I first tried to use metadata.name to get the claim name, but, in fact, the Composition is not templated from the Claim but from the intermediate XR that is created from the Claim . Refer to my schema above if needed. So, in the XR the only way to get back to the Claim metadata is by looking at some specific labels like crossplane.io/claim-name.

Question 3: Provider’s execution

Once you have all that, the Providers are going to start doing things: reconciling between what you created in K8s and the reality in the Cloud.

For that, the official OSS Providers seems to do a great work without much surprise.
For the Jet provider, at least the GCP one I tested, it’s another story. I started mine with --debug to better understand.
It’s k8s native, so also k describe on the many resources (XRD, Composition, XR, Claim and intermediate CR) to get the logs and events attached to each.

I would also suggest that you add the --debug option to Crossplane itself to fully understand when and where the problem is when rendering the Composition.

Crossplane keeps reconcilling the resource, so you may end up with tons of logs.

In the end, I wasn’t able to create a working DB user using Workload Identity. Not sure why, but once the user created, Crossplane was trying to change the username to the name of the claim… and I was constantly seeing the crossplane.io/external-name value being switched from what I asked in the Composition and the Claim name…

I also wasn’t able to understand what kind of values was the Provider / the Resource returning that I could put in a Secret. I think this is a difference between the OSS Provider and the Jet Provider… with Jet, it’s like with TF: YOU have to create the secret and provide it to K8s… so maybe I only used resources that had nothing to return as a secret value ?
☆ ☆ ☆ ☆
Your goal –
From the Crossplane text:
(a) Which label does the writer name as a way for the XR to get back to the Claim metadata?
(b) With what option did the writer start the Jet provider?
(c) What did the writer fail to create in the end?
Rely on nothing but the Crossplane text.

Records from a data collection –
☆ ☆ ☆ ☆
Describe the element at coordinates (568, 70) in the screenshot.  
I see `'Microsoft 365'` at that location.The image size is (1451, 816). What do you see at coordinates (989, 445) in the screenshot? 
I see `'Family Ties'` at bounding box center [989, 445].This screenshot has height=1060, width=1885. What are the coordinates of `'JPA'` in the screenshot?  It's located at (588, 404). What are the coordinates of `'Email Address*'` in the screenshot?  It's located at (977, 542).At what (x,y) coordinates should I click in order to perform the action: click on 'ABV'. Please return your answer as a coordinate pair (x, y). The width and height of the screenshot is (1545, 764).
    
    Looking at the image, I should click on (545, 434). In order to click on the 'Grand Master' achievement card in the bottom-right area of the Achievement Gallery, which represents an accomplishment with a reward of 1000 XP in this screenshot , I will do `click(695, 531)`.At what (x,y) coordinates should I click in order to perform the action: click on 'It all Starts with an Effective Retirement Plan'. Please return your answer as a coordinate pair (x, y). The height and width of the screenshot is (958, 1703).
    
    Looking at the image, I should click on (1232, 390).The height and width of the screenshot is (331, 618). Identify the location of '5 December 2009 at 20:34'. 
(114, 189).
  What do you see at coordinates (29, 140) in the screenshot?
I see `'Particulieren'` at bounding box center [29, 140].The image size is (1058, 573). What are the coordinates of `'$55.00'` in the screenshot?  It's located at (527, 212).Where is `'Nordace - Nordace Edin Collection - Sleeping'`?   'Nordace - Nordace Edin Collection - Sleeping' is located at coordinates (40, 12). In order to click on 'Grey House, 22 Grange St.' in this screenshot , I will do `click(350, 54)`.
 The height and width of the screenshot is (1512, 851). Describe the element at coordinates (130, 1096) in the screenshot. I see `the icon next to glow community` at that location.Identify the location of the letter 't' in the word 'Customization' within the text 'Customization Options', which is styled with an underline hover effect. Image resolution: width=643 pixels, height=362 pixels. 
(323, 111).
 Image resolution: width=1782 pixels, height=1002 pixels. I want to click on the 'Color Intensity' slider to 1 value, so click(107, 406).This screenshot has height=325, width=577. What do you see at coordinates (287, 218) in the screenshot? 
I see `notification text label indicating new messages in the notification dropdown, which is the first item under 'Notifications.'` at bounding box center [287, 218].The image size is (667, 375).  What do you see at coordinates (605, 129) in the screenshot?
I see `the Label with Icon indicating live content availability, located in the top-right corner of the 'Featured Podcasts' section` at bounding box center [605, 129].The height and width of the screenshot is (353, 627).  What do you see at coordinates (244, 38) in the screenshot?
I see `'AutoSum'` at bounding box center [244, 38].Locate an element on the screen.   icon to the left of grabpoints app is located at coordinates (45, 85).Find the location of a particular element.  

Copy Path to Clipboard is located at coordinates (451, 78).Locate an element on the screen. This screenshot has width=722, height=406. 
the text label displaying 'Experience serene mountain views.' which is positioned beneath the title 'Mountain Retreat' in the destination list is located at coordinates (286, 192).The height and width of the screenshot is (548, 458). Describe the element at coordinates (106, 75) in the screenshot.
☆ ☆ ☆ ☆
Worked solution –
(a) crossplane.io/claim-name
(b) --debug
(c) A working DB user using Workload Identity